The molecular identification of trypanosomes from the peripheral blood was not always temporally consistent at NAR. Following the initial identification of T. copemani from the eight woylies that were translocated from KP and PP, a total of 36 blood samples were collected (from five individuals only) that tested PCR negative to T. copemani. In 36% of these PCR negative cases, the sequential blood sample that followed tested positive to T. copemani, with these same five individuals each testing positive to T. copemani again after their initial negative result. Following the initial identification of T. vegrandis from five of the eight woylies that originated from KP and PP, a total of 45 blood samples were collected that tested PCR negative to T. vegrandis. In 38% of these PCR negative cases, the sequential blood sample that followed tested positive to T. vegrandis, with four of these five individuals testing positive to T. vegrandis again after their initial negative result.

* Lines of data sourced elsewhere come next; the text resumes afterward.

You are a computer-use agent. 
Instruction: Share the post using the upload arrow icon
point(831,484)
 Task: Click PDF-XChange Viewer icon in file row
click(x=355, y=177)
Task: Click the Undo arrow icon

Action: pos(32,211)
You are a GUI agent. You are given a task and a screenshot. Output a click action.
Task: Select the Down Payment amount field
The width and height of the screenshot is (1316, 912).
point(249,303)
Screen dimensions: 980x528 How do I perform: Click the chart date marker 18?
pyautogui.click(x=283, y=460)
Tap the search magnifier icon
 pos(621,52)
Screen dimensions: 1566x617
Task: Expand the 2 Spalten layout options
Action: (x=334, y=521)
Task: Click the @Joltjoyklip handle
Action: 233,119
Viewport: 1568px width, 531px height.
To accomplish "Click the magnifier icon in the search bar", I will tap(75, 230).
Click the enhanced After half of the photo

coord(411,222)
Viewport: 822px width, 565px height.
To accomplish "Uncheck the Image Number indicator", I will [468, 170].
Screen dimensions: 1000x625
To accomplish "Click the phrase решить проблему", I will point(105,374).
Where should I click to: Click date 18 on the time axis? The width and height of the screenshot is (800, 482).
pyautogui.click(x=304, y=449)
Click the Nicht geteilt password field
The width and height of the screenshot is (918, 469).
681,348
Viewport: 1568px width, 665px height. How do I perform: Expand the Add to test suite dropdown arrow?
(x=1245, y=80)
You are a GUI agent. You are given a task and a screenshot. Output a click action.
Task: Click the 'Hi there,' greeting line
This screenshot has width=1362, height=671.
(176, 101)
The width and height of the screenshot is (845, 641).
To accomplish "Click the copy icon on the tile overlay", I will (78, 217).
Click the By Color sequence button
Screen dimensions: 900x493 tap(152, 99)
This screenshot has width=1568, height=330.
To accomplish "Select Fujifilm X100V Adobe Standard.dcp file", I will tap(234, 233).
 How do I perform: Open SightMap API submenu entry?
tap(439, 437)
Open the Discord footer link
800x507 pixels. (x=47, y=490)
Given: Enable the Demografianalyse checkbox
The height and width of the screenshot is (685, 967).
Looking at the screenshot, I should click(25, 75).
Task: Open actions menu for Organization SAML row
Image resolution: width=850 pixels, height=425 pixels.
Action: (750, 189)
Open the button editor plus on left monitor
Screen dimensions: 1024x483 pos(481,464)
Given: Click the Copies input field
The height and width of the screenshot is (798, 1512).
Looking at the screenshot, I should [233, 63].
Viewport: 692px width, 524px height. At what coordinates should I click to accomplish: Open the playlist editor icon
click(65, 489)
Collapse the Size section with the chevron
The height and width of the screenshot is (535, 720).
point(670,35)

The prevalence of T. copemani positive blood samples was observed to decline with each passing season (X 2  = 9.31, df = 1, P = 0.002), and was significantly different to T. vegrandis (X 2  = 46.6, df = 1, P < 0.001) (Figure 3). When the eight infected woylies at NAR were separated into the two morphological phenotypes of T. copemani (where T. copemani P1 and P2 corresponds to Clade A Genotypes 1 and 2 respectively [5, 6]) there was a significant effect of time on T. copemani P1 and P2 infection prevalence (X 2  = 23.67, df = 1, P < 0.001), but there was no significant interaction between phenotypes and time (X 2  = 0.80, df = 1, P = 0.371). Both phenotypes were observed to decline with each passing season, with the rate of decline appearing faster for T. copemani P2 than that of T. copemani P1 (Figure 4).
Figure 3

Prevalence of T. vegrandis and T. copemani from the peripheral blood of the eight infected woylies at NAR during successive seasons. Where each of the eight hosts was tested up to three times per season for both trypanosomes species, and the mean infection state (0(uninfected) and 1(infected)) was calculated for each season (± CI95).

Figure 4

Decline in prevalence of T. copemani P1 and P2 from the peripheral blood of the eight infected woylies at NAR during successive seasons. Where each of the eight hosts was tested up to three times per season for T. copemani, and the mean infection state (0 (uninfected) and 1 (infected)) was calculated for each season (± CI95).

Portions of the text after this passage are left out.